Monday, September 15, 2014

Maybelline "firsts": Movie Star Displays, Carded merchandise, improved self-serviced racks and three-step eye make-up...mascaras, pencils and shadows,

Excerpt from The Maybelline Story and the Spirited Family Dynasty Behind It.  

 Tom Lyle Williams was onto something that had eluded him, something far more exciting than any horse race or radio show. Tom Lyle marveled with Emery over two recent photos of Merle Oberon who’d been in a terrible accident the year before that left her face badly scarred. One picture had been taken of her without her make-up, and the pits and indentations in her skin showed up. Yet here was another picture that made her skin look flawless in spite of the damage. Make-up and clever lighting obviously helped keep her image stunningly beautiful without detracting from her exotic eyes, but something else was going on here. This was the faultless look Tom Lyle had dreamed of, and the image appeared in the kind of vibrant jewel tones that could only be the unique tri-color process from Technicolor. The photo in his right hand was ground-breaking. Technicolor had never been accomplished outside of moving pictures. Someone had worked with a lab to create a still shot from a reel of movie film.
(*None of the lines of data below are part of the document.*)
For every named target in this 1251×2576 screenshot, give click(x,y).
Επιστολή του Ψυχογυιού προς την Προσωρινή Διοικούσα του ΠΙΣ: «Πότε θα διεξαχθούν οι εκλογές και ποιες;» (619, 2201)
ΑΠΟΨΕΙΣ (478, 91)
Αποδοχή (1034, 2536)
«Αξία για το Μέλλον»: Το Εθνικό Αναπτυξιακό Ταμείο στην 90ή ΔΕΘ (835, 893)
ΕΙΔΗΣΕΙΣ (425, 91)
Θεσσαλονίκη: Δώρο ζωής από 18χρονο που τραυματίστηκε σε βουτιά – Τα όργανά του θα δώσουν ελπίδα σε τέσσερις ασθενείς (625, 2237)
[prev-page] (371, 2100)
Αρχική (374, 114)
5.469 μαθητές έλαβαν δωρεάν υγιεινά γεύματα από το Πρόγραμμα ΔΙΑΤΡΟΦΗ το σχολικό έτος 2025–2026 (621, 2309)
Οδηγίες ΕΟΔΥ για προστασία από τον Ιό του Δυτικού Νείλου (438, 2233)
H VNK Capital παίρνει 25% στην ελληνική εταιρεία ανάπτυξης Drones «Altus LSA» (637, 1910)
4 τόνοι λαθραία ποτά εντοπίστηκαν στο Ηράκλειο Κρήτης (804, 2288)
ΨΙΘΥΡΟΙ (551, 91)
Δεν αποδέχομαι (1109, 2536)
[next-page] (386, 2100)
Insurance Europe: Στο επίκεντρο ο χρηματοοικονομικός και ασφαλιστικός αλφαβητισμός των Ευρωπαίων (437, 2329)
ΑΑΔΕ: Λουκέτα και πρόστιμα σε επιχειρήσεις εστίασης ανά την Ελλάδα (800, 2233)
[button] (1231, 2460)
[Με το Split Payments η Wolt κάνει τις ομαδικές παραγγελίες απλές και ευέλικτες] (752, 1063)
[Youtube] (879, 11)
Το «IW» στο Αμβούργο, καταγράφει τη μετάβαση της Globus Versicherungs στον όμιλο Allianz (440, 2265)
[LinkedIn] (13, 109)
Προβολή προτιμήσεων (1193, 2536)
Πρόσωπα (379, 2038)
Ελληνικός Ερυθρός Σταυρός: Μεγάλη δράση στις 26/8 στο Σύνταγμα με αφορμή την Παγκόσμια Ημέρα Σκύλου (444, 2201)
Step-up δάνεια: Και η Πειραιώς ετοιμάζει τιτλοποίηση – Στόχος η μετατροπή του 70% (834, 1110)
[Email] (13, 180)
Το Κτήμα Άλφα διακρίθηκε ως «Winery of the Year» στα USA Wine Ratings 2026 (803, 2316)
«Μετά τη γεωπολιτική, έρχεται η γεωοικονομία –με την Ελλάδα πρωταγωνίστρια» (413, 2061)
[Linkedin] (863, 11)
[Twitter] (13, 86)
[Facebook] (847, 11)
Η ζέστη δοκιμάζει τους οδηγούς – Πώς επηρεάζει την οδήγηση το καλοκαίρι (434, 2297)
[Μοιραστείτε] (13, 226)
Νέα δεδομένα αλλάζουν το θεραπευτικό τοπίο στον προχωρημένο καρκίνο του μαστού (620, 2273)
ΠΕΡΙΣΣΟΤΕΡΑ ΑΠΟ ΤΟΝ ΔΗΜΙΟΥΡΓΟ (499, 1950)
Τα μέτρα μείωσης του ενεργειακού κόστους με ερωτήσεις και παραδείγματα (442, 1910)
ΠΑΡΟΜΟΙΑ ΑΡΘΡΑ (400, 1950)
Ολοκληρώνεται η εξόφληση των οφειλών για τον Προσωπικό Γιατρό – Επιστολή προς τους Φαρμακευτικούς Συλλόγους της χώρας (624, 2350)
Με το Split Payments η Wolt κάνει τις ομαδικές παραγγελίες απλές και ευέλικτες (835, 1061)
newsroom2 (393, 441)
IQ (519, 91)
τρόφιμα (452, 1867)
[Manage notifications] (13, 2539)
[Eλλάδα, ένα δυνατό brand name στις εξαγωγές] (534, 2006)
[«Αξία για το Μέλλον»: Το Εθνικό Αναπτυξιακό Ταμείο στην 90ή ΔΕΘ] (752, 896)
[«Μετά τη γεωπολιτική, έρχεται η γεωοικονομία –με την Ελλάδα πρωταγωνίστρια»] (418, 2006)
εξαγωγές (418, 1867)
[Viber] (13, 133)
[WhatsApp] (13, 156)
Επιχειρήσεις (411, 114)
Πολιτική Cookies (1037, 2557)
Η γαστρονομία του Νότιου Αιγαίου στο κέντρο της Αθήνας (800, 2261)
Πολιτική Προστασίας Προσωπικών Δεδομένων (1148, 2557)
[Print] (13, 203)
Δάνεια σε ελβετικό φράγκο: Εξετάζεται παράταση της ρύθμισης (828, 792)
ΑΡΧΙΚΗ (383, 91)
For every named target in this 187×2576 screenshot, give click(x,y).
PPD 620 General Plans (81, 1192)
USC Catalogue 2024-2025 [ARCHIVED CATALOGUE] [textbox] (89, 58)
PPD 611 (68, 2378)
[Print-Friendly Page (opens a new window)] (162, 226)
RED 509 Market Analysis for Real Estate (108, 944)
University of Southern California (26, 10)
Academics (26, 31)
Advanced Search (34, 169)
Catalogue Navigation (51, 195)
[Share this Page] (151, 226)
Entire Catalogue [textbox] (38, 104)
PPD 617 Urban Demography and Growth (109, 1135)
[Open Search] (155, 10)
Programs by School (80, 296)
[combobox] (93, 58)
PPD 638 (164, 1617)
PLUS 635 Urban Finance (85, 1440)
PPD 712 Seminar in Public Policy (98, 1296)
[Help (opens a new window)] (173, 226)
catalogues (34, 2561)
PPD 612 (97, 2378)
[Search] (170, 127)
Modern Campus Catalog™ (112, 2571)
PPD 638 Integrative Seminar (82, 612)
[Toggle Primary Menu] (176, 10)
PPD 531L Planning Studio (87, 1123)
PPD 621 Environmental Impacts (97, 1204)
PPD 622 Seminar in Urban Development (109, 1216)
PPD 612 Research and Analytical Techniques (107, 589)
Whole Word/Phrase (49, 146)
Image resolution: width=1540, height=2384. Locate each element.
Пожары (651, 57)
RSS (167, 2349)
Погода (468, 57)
Excitement sent Tom Lyle’s pulse racing.

Thank you to my cousins, Ann Carneros, Linda Hughes and Donna Hughes for sending me the picture of Merle Oberon's Maybelline Display.  The vintage, late 1930's Display, was found in a second-hand shop and bought as a gift for Donna and Linda's mother, Shirley Hughes, (Shirley is Maybelline's namesake, Mabel Williams, daughter and my cousin Ann, is Noel J. and Frances Williams granddaughter.)  Siblings, Tom Lyle, Noel J. and Mabel Williams, were the original founder's of the Maybelline Co. in 1915.